- Born: Late 1370s
- Spouse: Hilario Doria
- Issue: Zampia Palaiologina Doria Another daughter
- House: Palaiologos
- Father: John V Palaiologos
- Mother: Unknown

= Zampia Palaiologina =

Byzantine princess

Zampia Palaiologina (Greek: Ζαμπíα Παλαιολογίνα), also known as Zampea or Isabella, was a Byzantine princess of the Palaiologos dynasty. She was an illegitimate daughter of Emperor John V Palaiologos and married the envoy and translator Hilario Doria, with whom she had at least two daughters. Her name may not have been Zampia, which could have been applied to her by later historians out of confusion with one of her daughters of this name.

== Family background and name ==
Zampia Palaiologina is mentioned as the illegitimate daughter of Byzantine emperor Manuel II Palaiologos in 16th-century chronicle writings of the Ecumenical Patriarchate of Constantinople, which also record her marriage to Hilario Doria,' an Italian nobleman who had converted from Catholicism to Orthodoxy and served the Byzantine government as an envoy and translator. Though this relation has historically often been taken at face value, it is likely a mistake on the part of the scribe of the chronicles; contemporary Greek sources designate Hilario as Manuel's gambros (which can mean either son-in-law or brother-in-law, likely the source for the mistake) but Western documents explicitly designate him as Manuel's cognatus, levir or sororius (brother-in-law). This means that Zampia was actually Manuel's half-sister and thus an illegitimate daughter of his father John V Palaiologos.

The Byzantinist Thierry Ganchou, who through examining relevant documents demonstrated that Zampia was Manuel's sister rather than daughter, has also cast doubt on whether her name was actually Zampia. Zampia was an unusual name in the Byzantine world since it was the Greek version of the Western European name Isabella; the name otherwise only appears in Byzantine records for western women such as Isabella of Villehardouin, Princess of Achaea, and Isabelle de la Rochette, an influential lady-in-waiting of Empress Anna of Savoy (John's mother). Though Ganchou noted that it was possible that John could have given his daughter an Italian name since his mother was Italian, Ganchou maintained that it would be strange for a Byzantine emperor to give such a name to one of his children, even if they were illegitimate, and suggests that the scribe of the Patriarchal chronicle confused the name of John V's daughter with the name of one of her children.
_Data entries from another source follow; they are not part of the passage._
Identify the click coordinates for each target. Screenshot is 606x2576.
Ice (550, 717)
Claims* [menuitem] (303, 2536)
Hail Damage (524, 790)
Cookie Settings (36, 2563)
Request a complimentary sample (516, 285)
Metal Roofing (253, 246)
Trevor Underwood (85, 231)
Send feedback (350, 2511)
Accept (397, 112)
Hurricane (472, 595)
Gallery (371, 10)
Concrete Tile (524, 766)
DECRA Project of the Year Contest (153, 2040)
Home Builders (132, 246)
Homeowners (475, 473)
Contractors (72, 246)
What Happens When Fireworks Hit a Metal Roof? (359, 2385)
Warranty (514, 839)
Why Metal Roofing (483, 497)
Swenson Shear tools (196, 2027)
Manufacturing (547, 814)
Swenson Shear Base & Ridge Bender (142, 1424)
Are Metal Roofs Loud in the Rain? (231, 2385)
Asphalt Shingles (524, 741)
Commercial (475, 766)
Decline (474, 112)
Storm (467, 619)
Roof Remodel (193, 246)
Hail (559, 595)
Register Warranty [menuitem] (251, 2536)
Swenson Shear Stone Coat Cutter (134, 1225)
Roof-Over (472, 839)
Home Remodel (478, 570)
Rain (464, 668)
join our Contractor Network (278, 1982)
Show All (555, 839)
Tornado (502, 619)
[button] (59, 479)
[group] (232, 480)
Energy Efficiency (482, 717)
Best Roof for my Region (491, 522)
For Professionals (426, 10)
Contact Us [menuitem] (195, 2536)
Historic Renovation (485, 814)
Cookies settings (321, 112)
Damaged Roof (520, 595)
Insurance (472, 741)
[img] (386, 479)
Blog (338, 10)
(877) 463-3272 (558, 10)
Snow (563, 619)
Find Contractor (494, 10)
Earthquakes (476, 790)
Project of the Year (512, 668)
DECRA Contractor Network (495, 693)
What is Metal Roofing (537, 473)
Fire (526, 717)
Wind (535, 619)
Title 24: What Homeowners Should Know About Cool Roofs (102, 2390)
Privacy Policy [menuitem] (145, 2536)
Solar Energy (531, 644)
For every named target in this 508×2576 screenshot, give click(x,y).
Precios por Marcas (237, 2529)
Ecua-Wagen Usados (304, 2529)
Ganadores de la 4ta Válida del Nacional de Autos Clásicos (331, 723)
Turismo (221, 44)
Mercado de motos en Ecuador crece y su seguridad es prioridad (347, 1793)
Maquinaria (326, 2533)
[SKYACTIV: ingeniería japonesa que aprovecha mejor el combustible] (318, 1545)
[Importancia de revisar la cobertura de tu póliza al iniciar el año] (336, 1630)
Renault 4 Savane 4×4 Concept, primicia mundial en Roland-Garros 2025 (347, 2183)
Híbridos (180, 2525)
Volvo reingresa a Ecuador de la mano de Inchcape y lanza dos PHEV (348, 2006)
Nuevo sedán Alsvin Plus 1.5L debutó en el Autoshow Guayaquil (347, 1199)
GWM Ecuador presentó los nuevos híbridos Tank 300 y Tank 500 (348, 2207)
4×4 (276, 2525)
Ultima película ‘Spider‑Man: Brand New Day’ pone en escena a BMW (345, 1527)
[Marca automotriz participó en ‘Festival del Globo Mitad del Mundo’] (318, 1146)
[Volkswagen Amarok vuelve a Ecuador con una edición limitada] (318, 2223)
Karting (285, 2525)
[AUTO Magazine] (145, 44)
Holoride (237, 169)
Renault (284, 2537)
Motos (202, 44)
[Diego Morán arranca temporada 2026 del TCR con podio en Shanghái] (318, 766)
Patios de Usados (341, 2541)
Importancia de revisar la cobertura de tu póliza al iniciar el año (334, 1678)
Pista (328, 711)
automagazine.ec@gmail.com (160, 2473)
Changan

Ganchou suggested that it was more likely that she had a "classic" Byzantine feminine name such as Theodora, Irene, Maria, Helena, Anna or Euphrosyne. The names Zampia or Isabella Palaiologina are regardless routinely used to designate the princess by historians.

== Biography ==
Zampia Palaiologina was born in the late 1370s. The identity of her mother is unknown. Donald Nicol believed that she may have been part of the noble family Dermokaites. John W. Barker instead suggested that Zampia's mother was a westerner, perhaps from Venice, on account of her later marriage to Hilario Doria. The hypothesis that Zampia's mother was Venetian also stems from the previous belief that she was Manuel's daughter – if she had been, she could have been fathered during his stay in Venice from 1370 to 1373.

Zampia was taken care of by her brother Manuel for as long as he lived. She married Hilario Doria in Constantinople in 1392. Hilario's conversion to orthodoxy, recorded in April 1392, may have taken place in connection to the marriage. From 1397 to the middle of 1403, Hilario was in Italy as part of a Byzantine embassy. Zampia did not accompany him and instead remained in Constantinople during this time.

== Children ==
Zampia had at least two children with Hilario Doria, both daughters and both presumably born after Hilario's return to Constantinople in 1403. Hilario also had a third known daughter, Manfredina, who married John Chrysoloras, though whether she was also a daughter of Zampia is disputed; the Prosopographisches Lexikon der Palaiologenzeit states that Zampia had three daughters but Ganchou concluded that Manfredina was probably either illegitimate or from a previous marriage.

- Zampia Palaiologina Doria, the eldest daughter. Ganchou inferred her name to have been Zampia (Isabella) since Hilario's mother was named Isabella Salvaigo and he suspected that the Zampia Palaiologina mentioned in the patriarchal records was a confusion for Hilario's daughter. Zampia Palaiologina Doria married the Ottoman prince and pretender Küçük Mustafa in 1421 or 1422. The Byzantines bestowed the prestigious but empty title "Lady of Anatolia" (rather than the expected amirissa, "wife of the Emir") on her after the marriage.
- Another daughter, married to "George Izaoul" in 1421 or 1422. Izaoul is later recorded in the 1420s by George Sphrantzes as a companion of Demetrios Palaiologos. Izaoul has been suggested to have been the same person as the dispossessed Despot of Epirus Giorgio de' Buondelmonti.